= ASSIGNMENT =
Find the line with "Open the RSS feed icon next to Отзывы" in the records below, then please transcribe it and every later line exactly, omitting the pictures and adding nothing.

(Collection entries)
Content starts
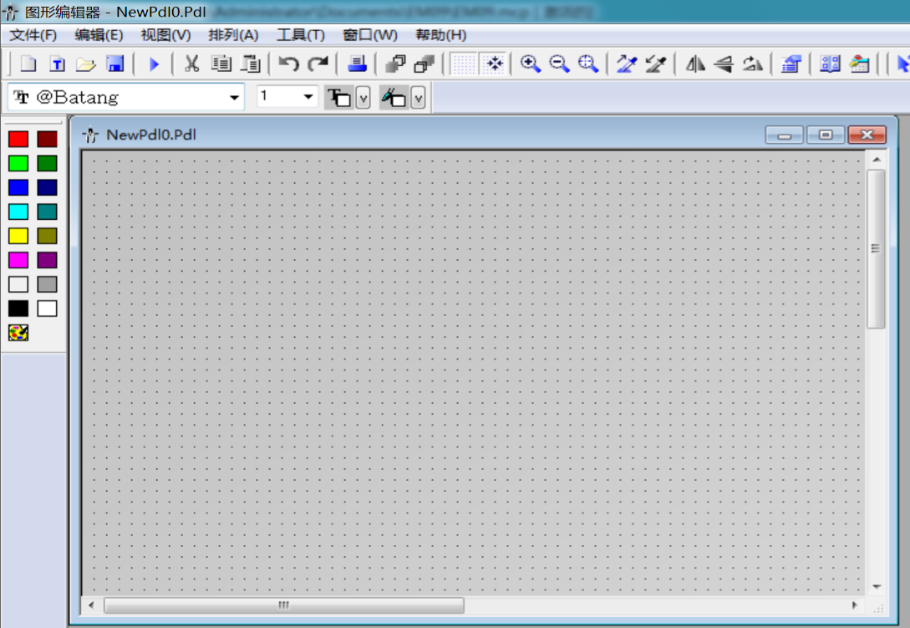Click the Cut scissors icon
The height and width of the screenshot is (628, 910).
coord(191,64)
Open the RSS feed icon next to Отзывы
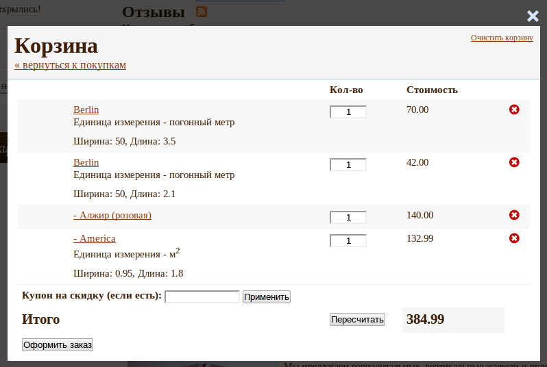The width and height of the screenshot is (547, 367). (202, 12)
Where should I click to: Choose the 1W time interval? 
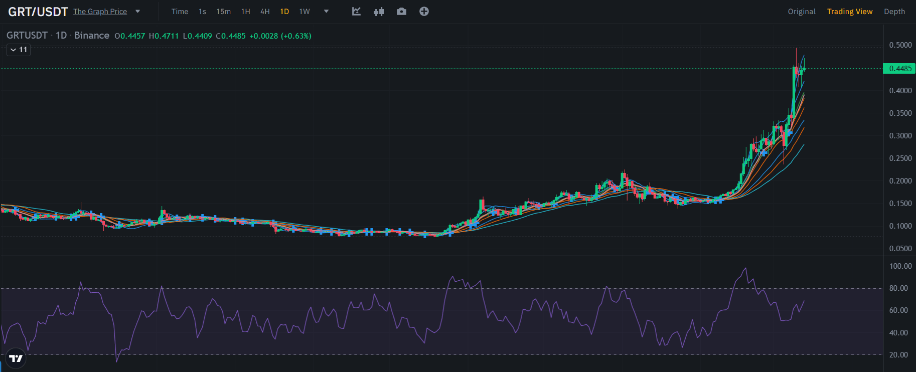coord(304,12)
Content ends
= REPLY TO THE EXERCISE =
Open the RSS feed icon next to Отзывы
The width and height of the screenshot is (547, 367). (202, 12)
Where should I click to: Choose the 1W time interval? 
coord(304,12)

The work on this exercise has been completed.